30 Enero de 2026 09:07
En la provincia de Buenos Aires, el Partido Justicialista (PJ) atraviesa semanas decisivas. La renovación de autoridades partidarias se convirtió en un campo de tensiones, estrategias y negociaciones que podrían definir el futuro del peronismo en el distrito más importante del país. La gran incógnita que mantiene en vilo a todos y todas es: ¿quién será el próximo presidente del PJ bonaerense?
En este contexto, Máximo Kirchner, actual titular del partido, lanzó una jugada que sacudió los cimientos de la interna peronista: propuso al gobernador Axel Kicillof como su sucesor. Según trascendió, Kirchner estaría dispuesto a ceder el liderazgo si Kicillof asume personalmente la conducción del PJ provincial, en un intento por ordenar las filas y garantizar una unidad que parece más forzada que genuina. Sin embargo, el gobernador demostró históricamente una reticencia a ocupar ese rol, lo que deja abierta la puerta a otras opciones, entre ellas, la de su vicegobernadora, Verónica Magario.

La propuesta de Máximo no es casual ni inocente. Desde el kirchnerismo sostienen que, si el criterio del entorno de Kicillof es que el partido debe alinearse con las políticas del Ejecutivo provincial, lo más lógico sería que el propio gobernador asumiera esa responsabilidad. Este esquema ya se replica en otras provincias donde los mandatarios locales lideran las estructuras partidarias. Sin embargo, Kicillof evita sistemáticamente involucrarse en la conducción partidaria directa, priorizando su rol como gobernador y su proyección política como presidente hacia 2027.
El rechazo del mandatario bonaerense a encabezar el PJ no es nuevo. Voceros cercanos al gobernador son tajantes: "Es un tema terminado hace tiempo y nadie volvió a plantearlo porque todos ya saben que no es una opción", le dijo una fuente a LPO aunque las presiones no cesan. Durante un reciente almuerzo con ministros e intendentes en la residencia oficial de La Plata, se insistió en la necesidad de que Kicillof tome las riendas del partido. Aunque oficialmente se niega esta posibilidad, las versiones circulan con fuerza.
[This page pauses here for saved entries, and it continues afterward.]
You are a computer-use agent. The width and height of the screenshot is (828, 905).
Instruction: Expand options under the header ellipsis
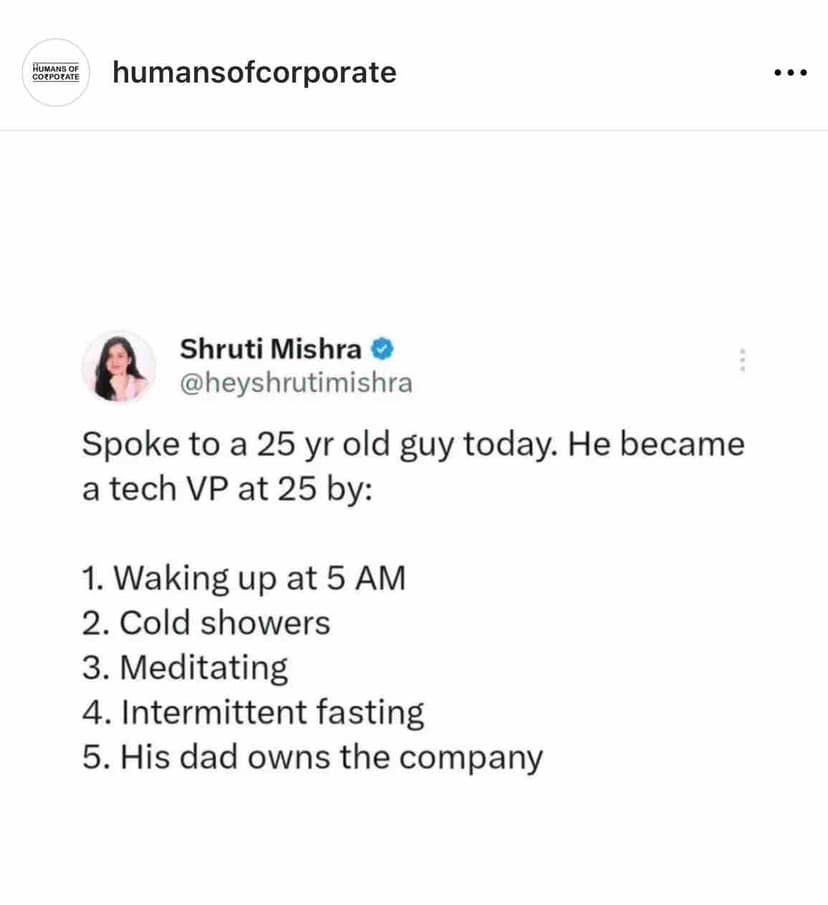[x=790, y=72]
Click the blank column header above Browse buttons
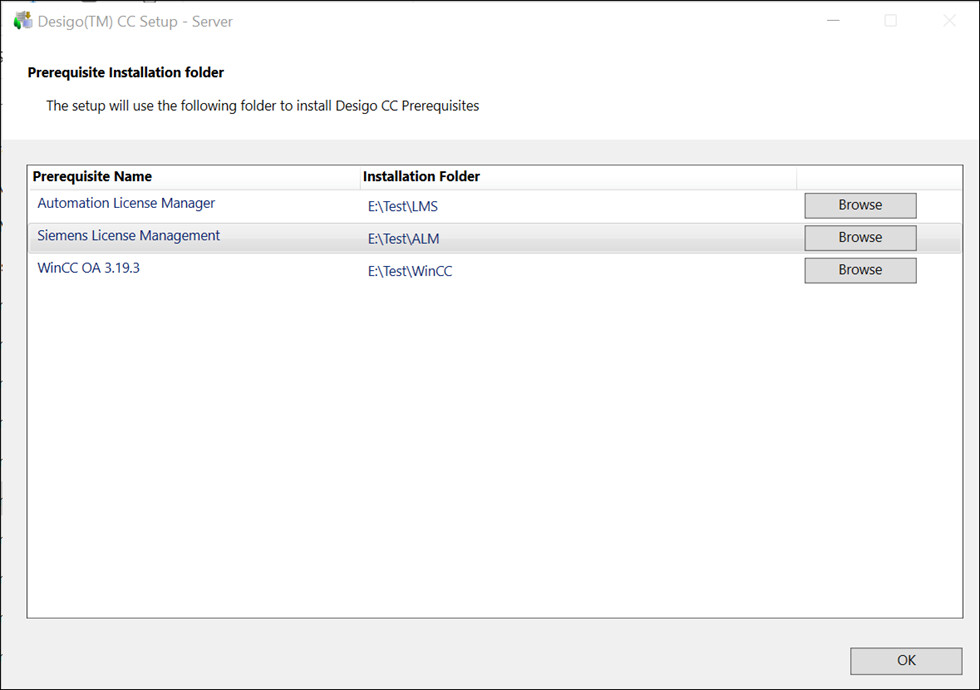This screenshot has height=690, width=980. click(878, 177)
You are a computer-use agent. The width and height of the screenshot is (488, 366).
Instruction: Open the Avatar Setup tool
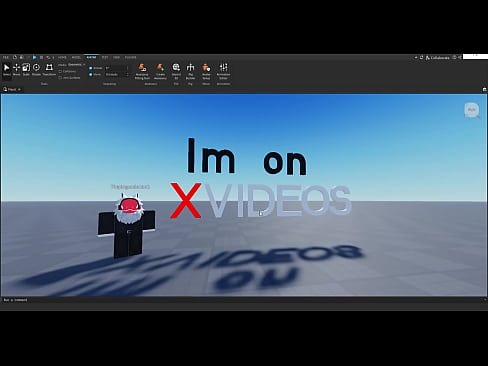206,72
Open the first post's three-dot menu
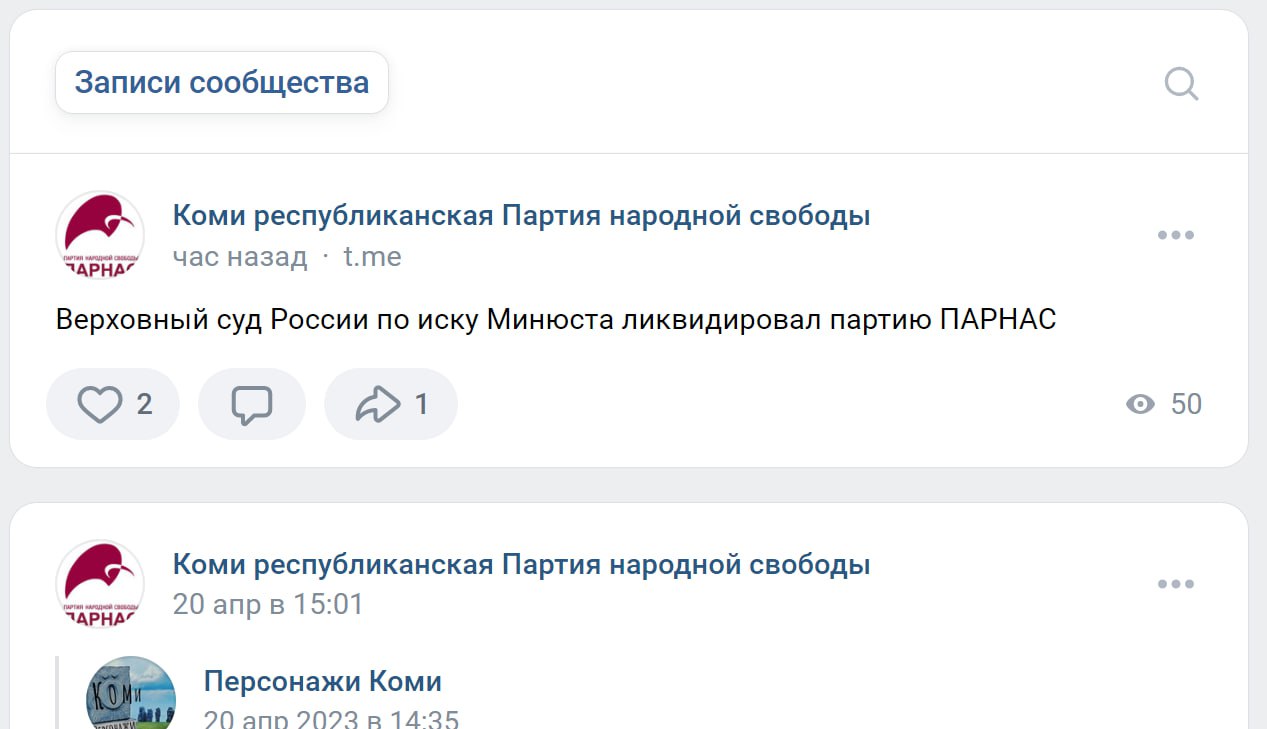Image resolution: width=1267 pixels, height=729 pixels. 1175,235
Ante la negativa de Kicillof, el nombre de Magario gana protagonismo. El Movimiento Derecho al Futuro (MDF), espacio político del gobernador, promueve abiertamente la candidatura de la vicegobernadora como una alternativa para liderar el PJ de Buenos Aires. Esta jugada tiene un doble objetivo, según dicen las malas lenguas: garantizar la continuidad del proyecto político de Kicillof y desplazar al sector liderado por Máximo Kirchner.
Mientras tanto, la propuesta de Máximo para que Kicillof asuma la presidencia también podría ser leída como un veto implícito a Magario, lo que añade más tensión a una interna ya compleja.

El tiempo apremia y los plazos electorales son ineludibles. El 3 de febrero vence el plazo para la presentación de avales, mientras que el 8 de febrero será la fecha límite para definir las candidaturas tanto a nivel provincial como en los 135 municipios bonaerenses. Estas fechas se convierten así en un factor determinante para empujar hacia un acuerdo que evite una fractura dentro del partido.
Mientras tanto, otros dirigentes también comenzaron a mover sus fichas. La intendenta de Moreno, Mariel Fernández, ya formalizó su intención de competir y avanza a paso redoblado en la acreditación de apoderados. Aunque algunos ven este movimiento como un factor que podría complicar aún más los esfuerzos por alcanzar una lista de unidad.

La unidad es la palabra clave que resuena en cada rincón del PJ bonaerense. Pero, ¿es posible alcanzarla sin que sea vista como una imposición? Desde La Cámpora insisten en que Máximo no antepone cuestiones personales y que su prioridad es garantizar la cohesión partidaria. Sin embargo, los roces internos entre los sectores con Axel Kicillof son evidentes.